- Location of Cienega Springs in La Paz County, Arizona
- Cienega Springs Location within Arizona Cienega Springs Location within the United States
- Coordinates: 34°11′27″N 114°12′57″W﻿ / ﻿34.19083°N 114.21583°W
- Country: United States
- State: Arizona
- County: La Paz

Area
- • Total: 3.85 sq mi (9.98 km^{2})
- • Land: 3.55 sq mi (9.19 km^{2})
- • Water: 0.31 sq mi (0.79 km^{2})
- Elevation: 512 ft (156 m)

Population (2020)
- • Total: 1,690
- • Density: 476.2/sq mi (183.88/km^{2})
- Time zone: UTC-7 (Mountain (MST))
- ZIP code: 85344
- Area code: 928
- GNIS feature ID: 2582756
- FIPS code: 04-13540

= Cienega Springs, Arizona =

CDP in La Paz County, Arizona

Cienega Springs is a census-designated place in La Paz County, Arizona, United States. Its population was 1,690 as of the 2020 census.

==Geography==
The community is in northwestern La Paz County, along the Colorado River. It is bordered to the southwest by the community of Bluewater and to the northwest, across the river, by the state of California. Arizona State Route 95 mostly forms the southeast edge of the Cienega Springs CDP. The highway leads southwest 4.5 mi to Parker, the La Paz county seat, and northeast 11 mi to Parker Dam on the Colorado River, forming Lake Havasu.

According to the U.S. Census Bureau, the Cienega Springs CDP has a total area of 9.96 sqkm, of which 9.17 sqkm are land and 0.79 sqkm, or 7.9%, are water.

==Infrastructure==
===Public safety===
Cienga Springs is served by the Buckskin Fire District.

===Utilities===
Cienega Springs is served by the Cienga Water Company and the Buckskin Sanitary District.

==Demographics==

Historical population
| Census | Pop. | Note | %± |
| 2020 | 1,690 |  | — |
U.S. Decennial Census

===2020 census===

As of the 2020 census, Cienega Springs had a population of 1,690. The median age was 58.7 years. 10.1% of residents were under the age of 18 and 33.4% of residents were 65 years of age or older. For every 100 females there were 110.5 males, and for every 100 females age 18 and over there were 107.8 males age 18 and over.

90.5% of residents lived in urban areas, while 9.5% lived in rural areas.

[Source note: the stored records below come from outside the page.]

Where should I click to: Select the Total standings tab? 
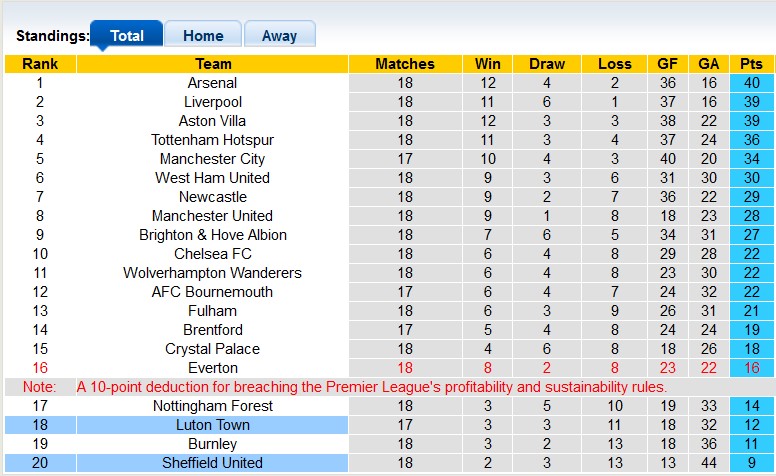127,36
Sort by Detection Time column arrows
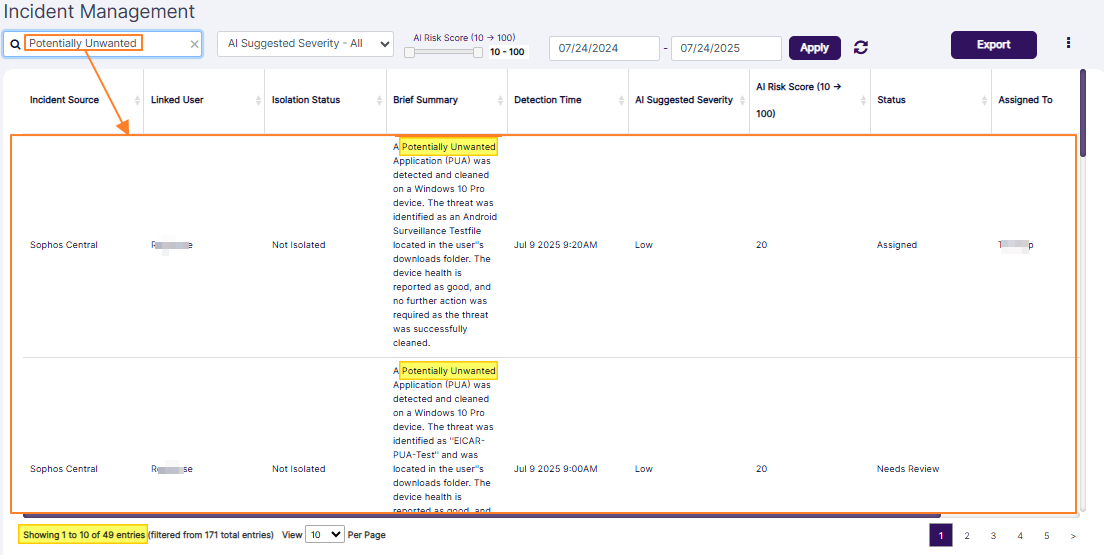1104x555 pixels. coord(621,100)
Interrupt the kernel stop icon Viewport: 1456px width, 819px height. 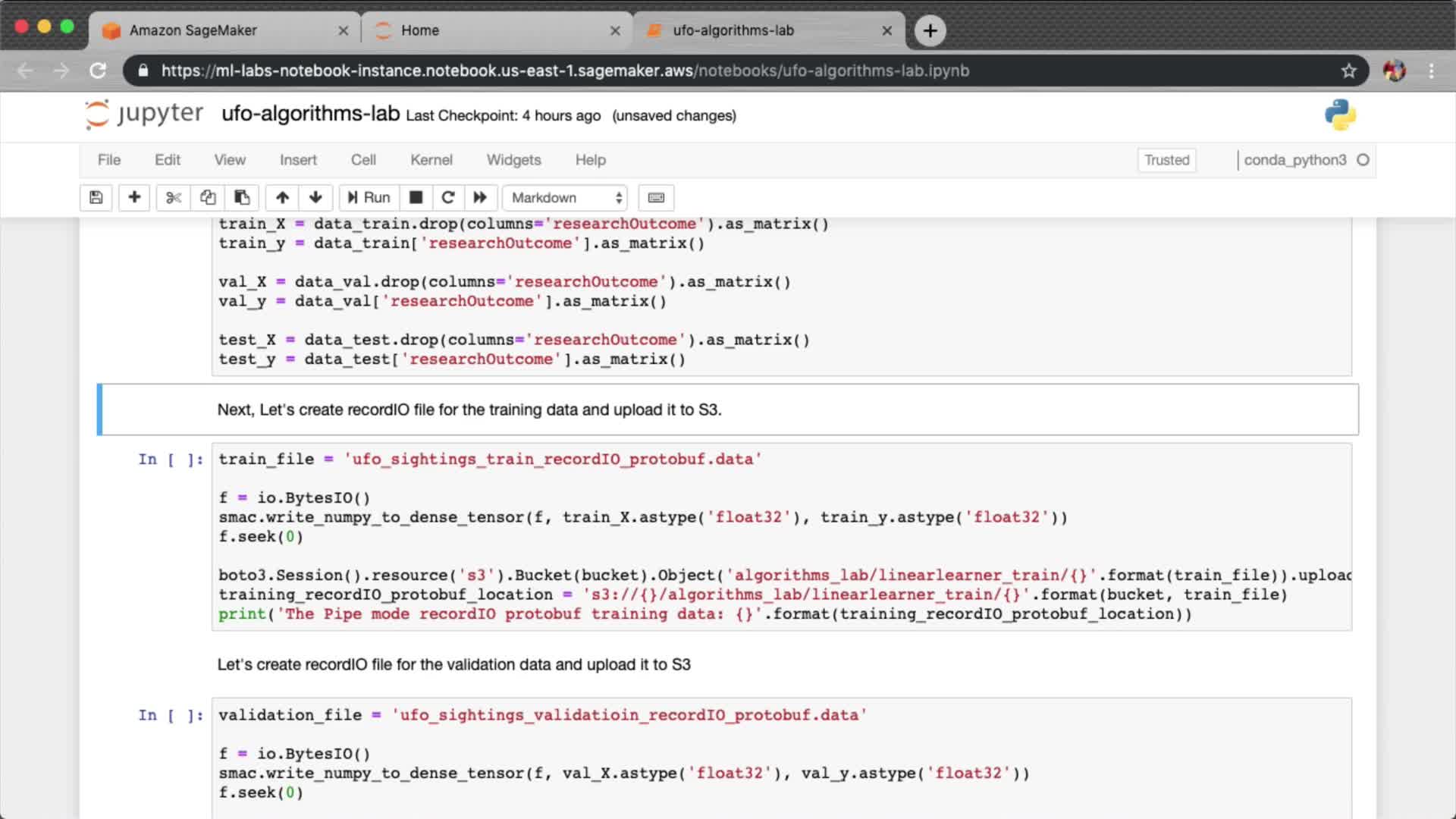416,198
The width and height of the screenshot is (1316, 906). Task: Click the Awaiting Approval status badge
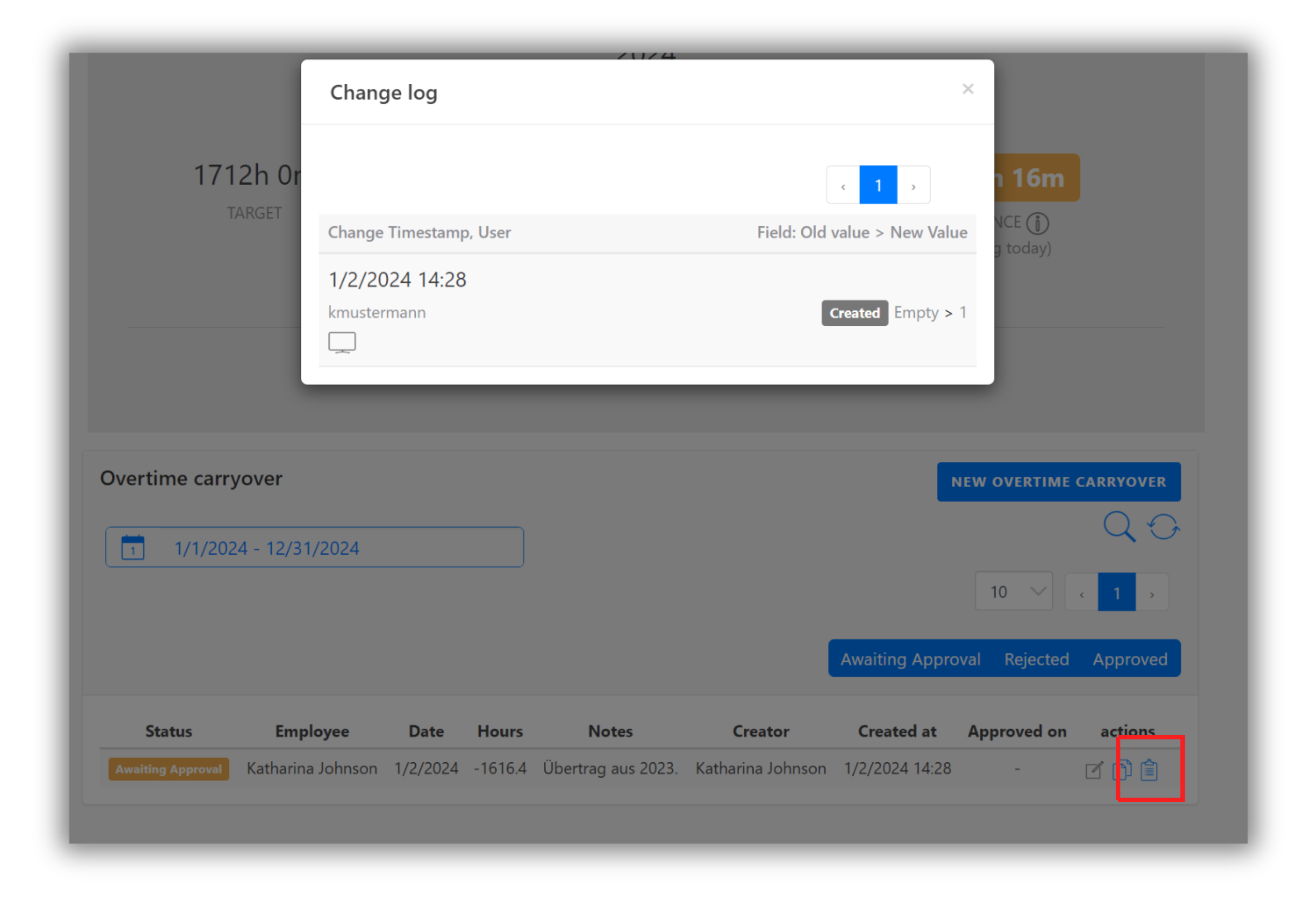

There were 876 households in Cienega Springs, of which 14.7% had children under the age of 18 living in them. Of all households, 34.0% were married-couple households, 32.0% were households with a male householder and no spouse or partner present, and 25.3% were households with a female householder and no spouse or partner present. About 38.9% of all households were made up of individuals and 20.6% had someone living alone who was 65 years of age or older.

There were 2,091 housing units, of which 58.1% were vacant. The homeowner vacancy rate was 5.4% and the rental vacancy rate was 29.8%.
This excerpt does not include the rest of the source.